Saturday, April 19, 2014

Watching The Clock

I'm tired. I worked all day and now I'm sitting with my machine attempting to write something to fulfill my daily writing commitment. I already fulfilled my daily drawing commitment but I chose an easy route, a simple line drawing, ragged outline, cross hatched back ground. Short and sweet. Yesterdays drawing was finely rendered. I shaded slowly and subtly while an acquaintance entertained me with stories of old men, service jobs and sociability. Today, I pounded out my drawing while at work so it wouldn't be on the list along with my text project once I got home.
    I'm forcing this one out, hence the self referential cop-out of writing about writing. One thing I told myself upon embarking on this project was to remain, for the most part, not too concerned with quality. If the primary motivation for starting a daily routine is the slaying dead of procrastination and a secondary motivation being simply to keep the wheels greased, one cannot start getting tripped up with notions of quality. One shows up at the office, so to speak, and one begins and finishes the task at hand. I have put off so many creative gestures because of a variety of nebulous reasons that to skip a day of writing because of having nothing to say would set me back horribly.

• **Stated problem a**:
Gather every row that contains the word "perform".
The rows have nothing to do with the blog post above.

[Data for locating words and elements]
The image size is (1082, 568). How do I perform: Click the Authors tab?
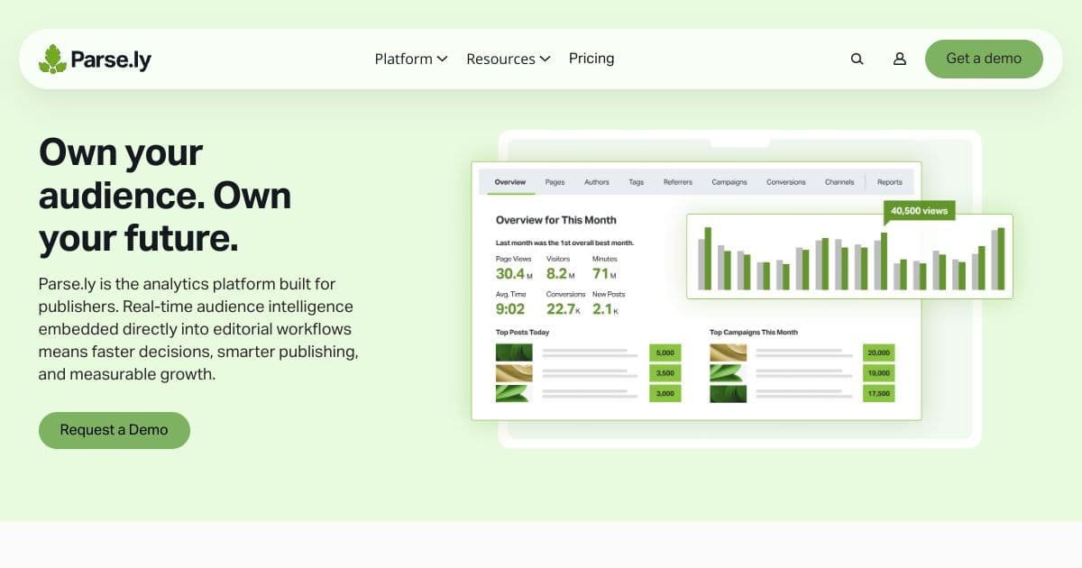point(596,181)
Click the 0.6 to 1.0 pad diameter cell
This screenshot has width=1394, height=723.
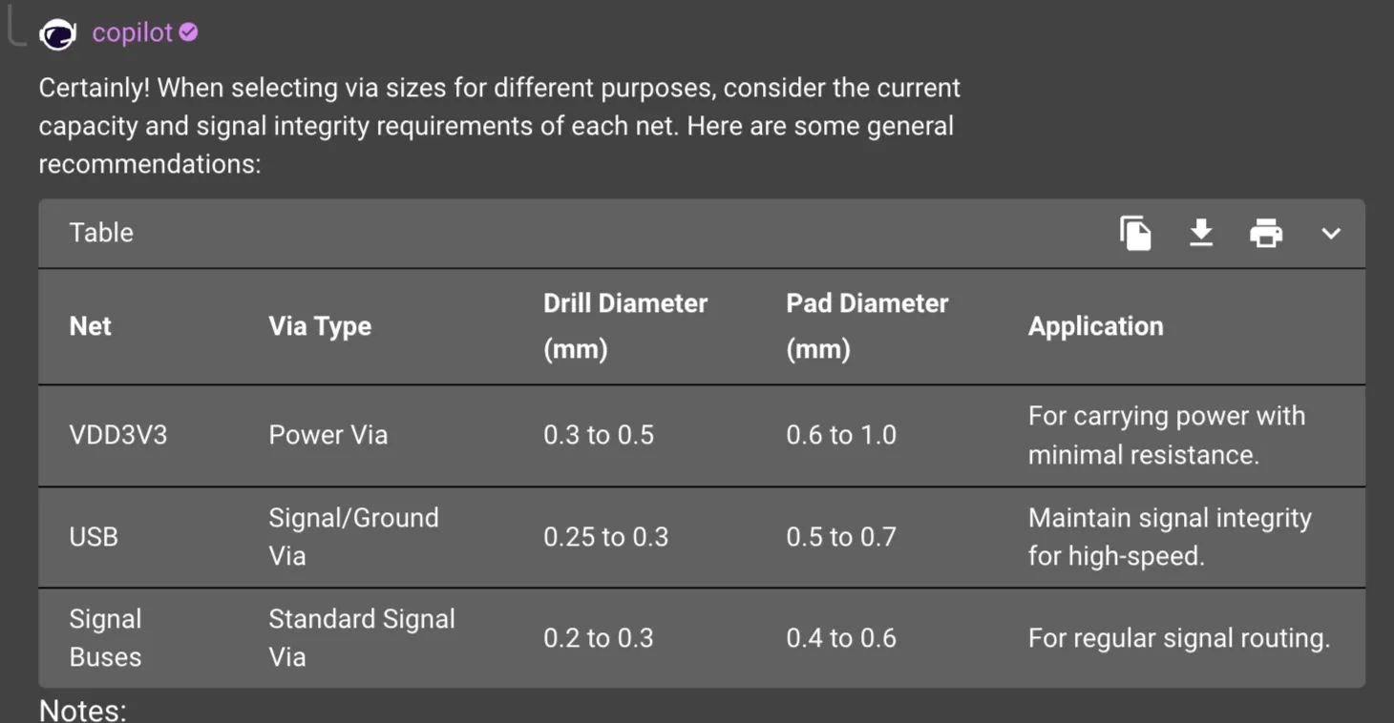pos(841,436)
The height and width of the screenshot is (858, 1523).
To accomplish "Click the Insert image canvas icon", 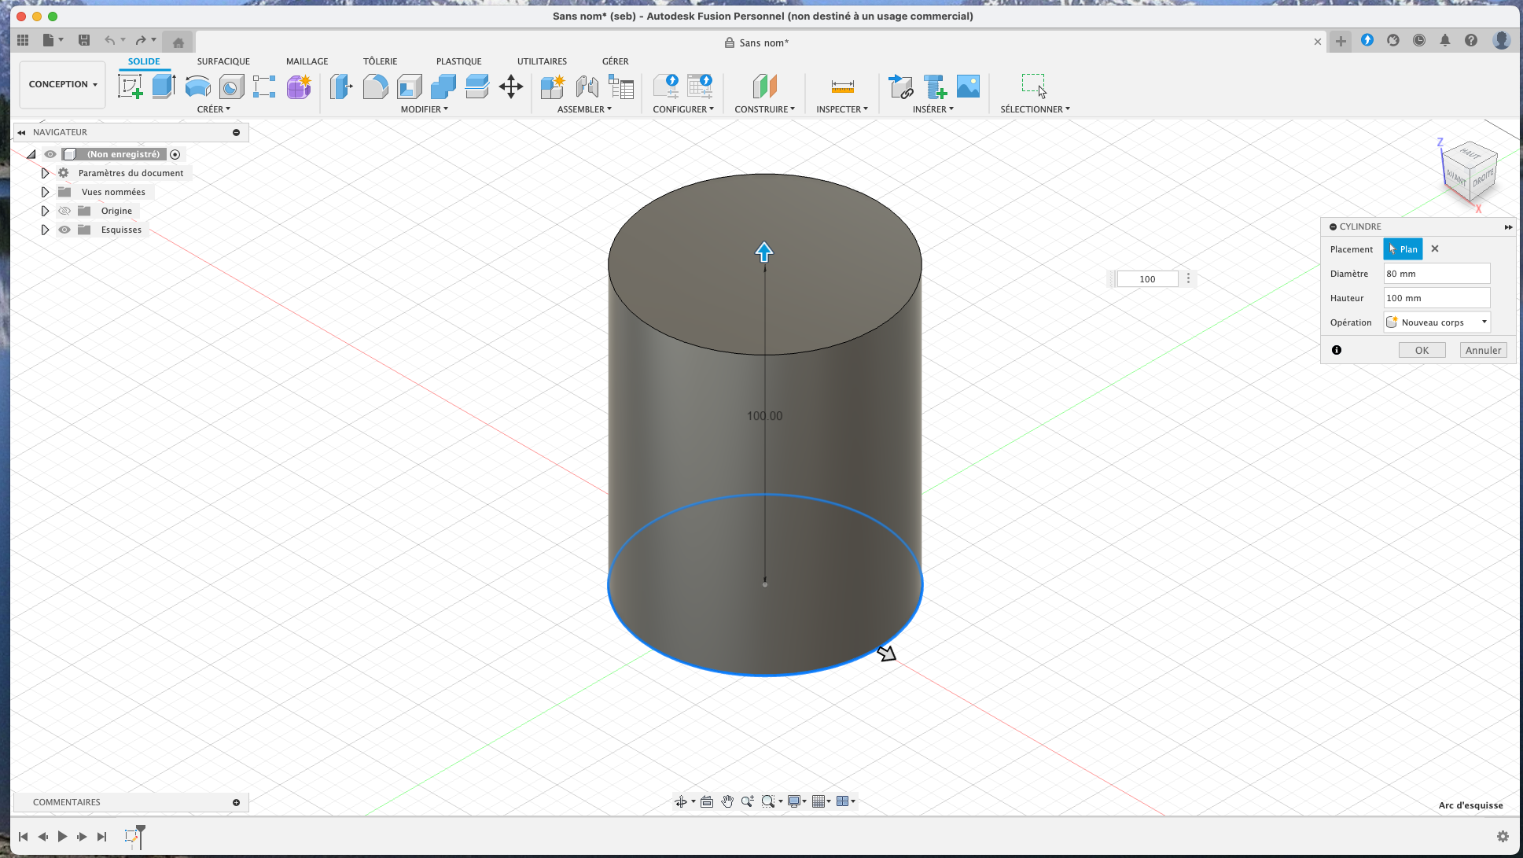I will click(x=968, y=87).
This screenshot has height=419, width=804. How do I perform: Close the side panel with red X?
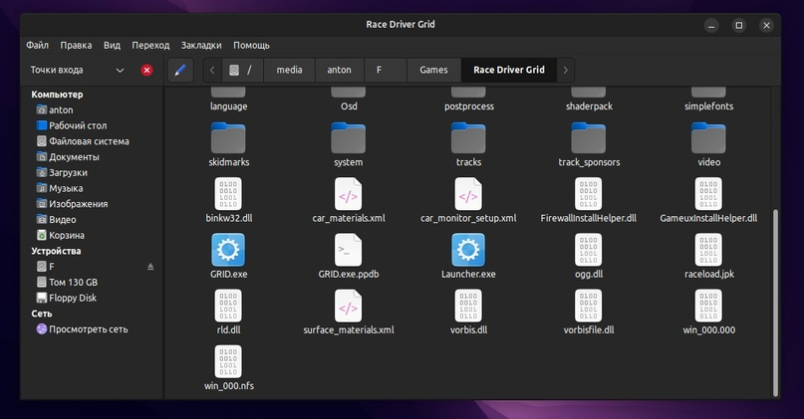(x=146, y=71)
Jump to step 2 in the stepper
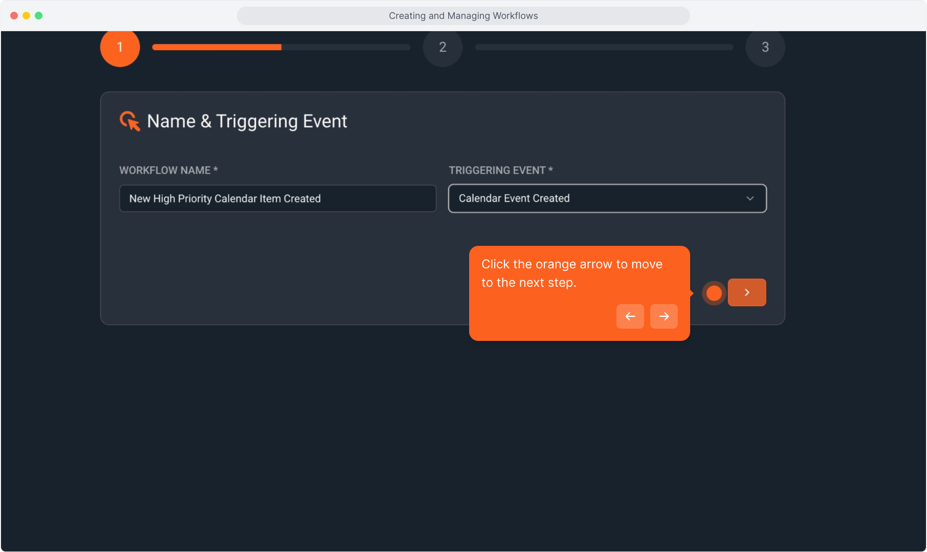The width and height of the screenshot is (927, 552). tap(443, 48)
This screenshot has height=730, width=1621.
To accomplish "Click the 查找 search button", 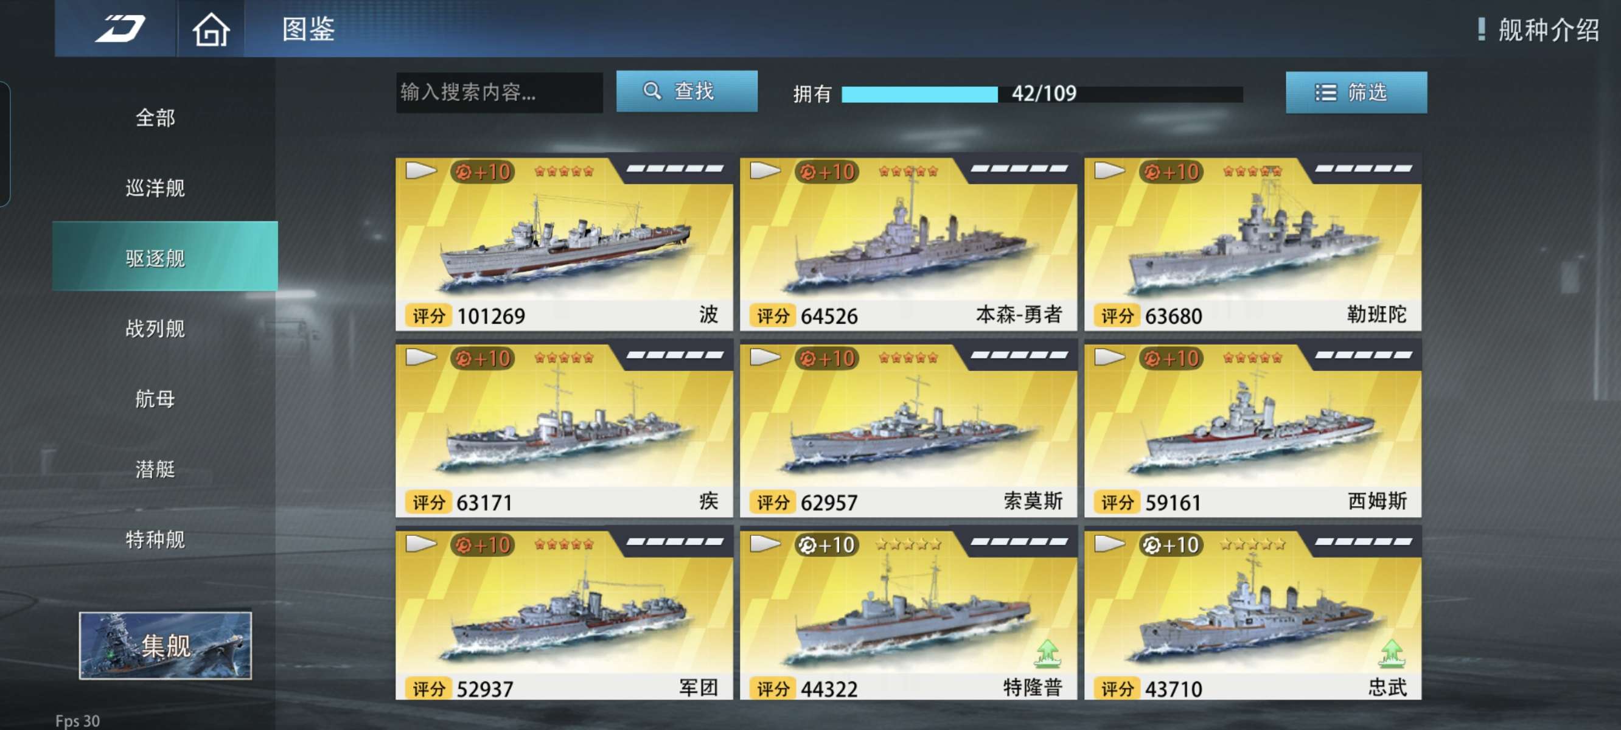I will (x=687, y=91).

• **Stated problem b**:
In the blog post "Watching The Clock," why did the writer decide not to worry much about quality when starting the daily writing project? Answer in one to three sentences.

• **Correct result a**:
The image size is (1082, 568). How do I perform: Click the Authors tab?
This screenshot has height=419, width=804. How do I perform: Close the side panel with red X?

• **Correct result b**:
The main goal of the daily routine is to kill procrastination, and a second goal is to keep the wheels greased. With those aims, getting tripped up by ideas of quality would defeat the purpose. The point is to show up and finish the task at hand.